◆ TEXT UNDER STUDY ◆
Arbitrary transfers, unmerited appointments, suspensions and early terminations of contracts were just some of the methods used to intimidate senior faculty. The ultimate insult for the entire senior faculty of KE was the appointment of a junior professor as acting VC for many years. This violated all norms of seniority and merit and if I may say so, decency. The aforementioned bureaucrat has now moved on to bigger and better things but his legacy is still with us.
Recently it seems that something unusual happened at a new public medical college in Lahore named after a senior professor of surgery who not only taught my father in the forties but was also one of my teachers in KE during the sixties, albeit with emeritus status. Junior members of the faculty were interviewed for the position of principal while senior faculty was ignored. Evidently the matter is in the courts but even so it seems entirely peculiar. A strange way to honour the name of somebody who is referred to in the Punjabi medical community as the ‘baba’ (grand old man) of surgery.

◆ WORK TASK ◆
Please quote the passage on senior faculty appointments word for word, starting with "Recently it seems" and going on through "man) of surgery.".

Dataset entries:
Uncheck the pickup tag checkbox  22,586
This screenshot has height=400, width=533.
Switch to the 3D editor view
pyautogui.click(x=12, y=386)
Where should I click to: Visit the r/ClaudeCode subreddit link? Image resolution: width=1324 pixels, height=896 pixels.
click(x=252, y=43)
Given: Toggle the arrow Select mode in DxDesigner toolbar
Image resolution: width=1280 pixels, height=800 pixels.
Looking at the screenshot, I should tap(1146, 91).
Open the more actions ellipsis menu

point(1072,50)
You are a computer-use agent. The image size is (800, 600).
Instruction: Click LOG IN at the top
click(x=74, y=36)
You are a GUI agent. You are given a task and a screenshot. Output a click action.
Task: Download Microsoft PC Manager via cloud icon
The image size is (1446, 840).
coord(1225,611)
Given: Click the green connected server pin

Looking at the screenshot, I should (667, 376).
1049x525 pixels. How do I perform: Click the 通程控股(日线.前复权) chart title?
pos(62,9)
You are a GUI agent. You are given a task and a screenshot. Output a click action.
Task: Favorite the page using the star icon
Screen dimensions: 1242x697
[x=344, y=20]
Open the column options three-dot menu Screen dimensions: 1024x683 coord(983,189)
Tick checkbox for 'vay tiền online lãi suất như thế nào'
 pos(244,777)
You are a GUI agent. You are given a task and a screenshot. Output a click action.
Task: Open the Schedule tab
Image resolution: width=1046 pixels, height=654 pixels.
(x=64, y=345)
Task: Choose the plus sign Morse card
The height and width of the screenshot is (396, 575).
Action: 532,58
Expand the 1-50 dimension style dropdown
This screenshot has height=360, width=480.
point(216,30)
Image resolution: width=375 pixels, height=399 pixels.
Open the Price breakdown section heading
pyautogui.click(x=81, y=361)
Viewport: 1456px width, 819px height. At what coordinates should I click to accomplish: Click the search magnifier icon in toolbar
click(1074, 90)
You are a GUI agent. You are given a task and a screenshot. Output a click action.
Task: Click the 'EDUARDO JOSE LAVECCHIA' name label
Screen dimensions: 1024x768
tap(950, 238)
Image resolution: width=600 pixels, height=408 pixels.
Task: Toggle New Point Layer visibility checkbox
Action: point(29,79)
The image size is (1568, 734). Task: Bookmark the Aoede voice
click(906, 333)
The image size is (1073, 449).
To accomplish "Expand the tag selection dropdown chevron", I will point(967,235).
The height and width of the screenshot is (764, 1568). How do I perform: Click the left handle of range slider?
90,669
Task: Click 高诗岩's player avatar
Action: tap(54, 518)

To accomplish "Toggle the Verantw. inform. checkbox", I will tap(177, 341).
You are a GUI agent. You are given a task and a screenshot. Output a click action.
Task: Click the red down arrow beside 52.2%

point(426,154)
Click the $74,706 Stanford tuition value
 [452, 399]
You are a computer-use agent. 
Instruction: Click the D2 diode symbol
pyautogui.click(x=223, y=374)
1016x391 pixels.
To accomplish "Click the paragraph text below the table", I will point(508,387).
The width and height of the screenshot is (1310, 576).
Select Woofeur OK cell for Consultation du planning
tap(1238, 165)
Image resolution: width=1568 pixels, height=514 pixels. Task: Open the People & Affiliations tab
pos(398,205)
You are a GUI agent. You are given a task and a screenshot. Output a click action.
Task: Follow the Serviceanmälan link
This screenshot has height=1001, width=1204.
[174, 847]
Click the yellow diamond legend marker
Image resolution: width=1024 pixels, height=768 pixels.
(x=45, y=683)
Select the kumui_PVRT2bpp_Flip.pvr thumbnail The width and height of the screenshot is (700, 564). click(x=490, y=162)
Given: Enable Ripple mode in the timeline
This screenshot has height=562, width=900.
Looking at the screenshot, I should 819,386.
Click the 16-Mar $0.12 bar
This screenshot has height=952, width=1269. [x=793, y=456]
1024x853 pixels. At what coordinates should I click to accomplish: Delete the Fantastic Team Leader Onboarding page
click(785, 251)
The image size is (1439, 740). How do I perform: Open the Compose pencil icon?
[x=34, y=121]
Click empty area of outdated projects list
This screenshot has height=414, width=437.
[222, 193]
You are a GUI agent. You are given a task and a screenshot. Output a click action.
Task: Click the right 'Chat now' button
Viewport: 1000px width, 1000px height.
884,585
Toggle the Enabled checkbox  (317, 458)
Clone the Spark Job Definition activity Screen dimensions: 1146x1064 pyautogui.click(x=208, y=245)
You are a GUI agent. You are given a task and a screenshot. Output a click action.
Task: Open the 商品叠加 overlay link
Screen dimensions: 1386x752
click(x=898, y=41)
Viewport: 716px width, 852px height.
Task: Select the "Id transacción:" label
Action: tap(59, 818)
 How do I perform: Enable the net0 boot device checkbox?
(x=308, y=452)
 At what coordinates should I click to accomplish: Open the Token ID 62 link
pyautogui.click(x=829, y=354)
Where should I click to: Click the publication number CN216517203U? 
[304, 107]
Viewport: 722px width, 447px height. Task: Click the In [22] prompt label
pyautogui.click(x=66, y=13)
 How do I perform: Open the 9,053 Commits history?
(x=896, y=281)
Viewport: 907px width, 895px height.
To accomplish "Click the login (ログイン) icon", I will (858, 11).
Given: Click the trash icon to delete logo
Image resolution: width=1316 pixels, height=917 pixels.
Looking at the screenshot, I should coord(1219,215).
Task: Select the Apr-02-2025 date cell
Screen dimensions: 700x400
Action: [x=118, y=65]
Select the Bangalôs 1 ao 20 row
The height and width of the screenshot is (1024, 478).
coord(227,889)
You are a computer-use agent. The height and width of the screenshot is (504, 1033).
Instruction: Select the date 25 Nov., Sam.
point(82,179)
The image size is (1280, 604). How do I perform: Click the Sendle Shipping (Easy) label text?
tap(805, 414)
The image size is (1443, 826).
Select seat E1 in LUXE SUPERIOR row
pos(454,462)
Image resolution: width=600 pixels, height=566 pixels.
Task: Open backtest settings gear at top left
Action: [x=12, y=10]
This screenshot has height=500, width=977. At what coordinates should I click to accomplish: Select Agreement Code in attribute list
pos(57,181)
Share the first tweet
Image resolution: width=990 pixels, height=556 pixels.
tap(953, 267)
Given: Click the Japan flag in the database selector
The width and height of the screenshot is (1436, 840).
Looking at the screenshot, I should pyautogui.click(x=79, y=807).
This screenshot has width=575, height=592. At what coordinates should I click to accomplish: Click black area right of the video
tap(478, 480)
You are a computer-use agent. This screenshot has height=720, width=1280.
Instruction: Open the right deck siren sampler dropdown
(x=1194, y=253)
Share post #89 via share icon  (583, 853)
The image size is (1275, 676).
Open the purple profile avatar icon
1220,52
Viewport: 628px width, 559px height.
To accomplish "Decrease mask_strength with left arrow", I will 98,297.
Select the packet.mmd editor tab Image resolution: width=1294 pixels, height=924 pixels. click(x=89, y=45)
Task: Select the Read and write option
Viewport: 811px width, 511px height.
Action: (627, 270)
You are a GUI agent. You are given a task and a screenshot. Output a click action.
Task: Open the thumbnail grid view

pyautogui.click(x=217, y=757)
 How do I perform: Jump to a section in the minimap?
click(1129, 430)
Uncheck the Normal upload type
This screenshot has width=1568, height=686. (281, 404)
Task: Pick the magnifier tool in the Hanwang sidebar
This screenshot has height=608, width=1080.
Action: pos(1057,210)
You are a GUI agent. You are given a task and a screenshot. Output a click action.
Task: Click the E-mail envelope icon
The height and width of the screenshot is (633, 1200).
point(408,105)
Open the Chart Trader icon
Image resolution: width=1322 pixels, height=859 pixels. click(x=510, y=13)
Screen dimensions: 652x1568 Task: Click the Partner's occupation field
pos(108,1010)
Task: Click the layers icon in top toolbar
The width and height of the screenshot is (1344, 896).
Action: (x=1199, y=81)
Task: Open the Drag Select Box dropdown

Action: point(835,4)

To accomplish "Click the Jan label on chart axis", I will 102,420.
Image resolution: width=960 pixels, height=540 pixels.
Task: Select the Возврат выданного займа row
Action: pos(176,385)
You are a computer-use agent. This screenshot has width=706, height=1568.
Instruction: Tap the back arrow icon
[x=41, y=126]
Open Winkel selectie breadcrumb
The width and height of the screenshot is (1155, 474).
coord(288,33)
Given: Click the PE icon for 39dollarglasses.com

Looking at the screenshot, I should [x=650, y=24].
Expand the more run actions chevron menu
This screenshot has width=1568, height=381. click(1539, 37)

◆ YOUR RESPONSE ◆
Recently it seems that something unusual happened at a new public medical college in Lahore named after a senior professor of surgery who not only taught my father in the forties but was also one of my teachers in KE during the sixties, albeit with emeritus status. Junior members of the faculty were interviewed for the position of principal while senior faculty was ignored. Evidently the matter is in the courts but even so it seems entirely peculiar. A strange way to honour the name of somebody who is referred to in the Punjabi medical community as the ‘baba’ (grand old man) of surgery.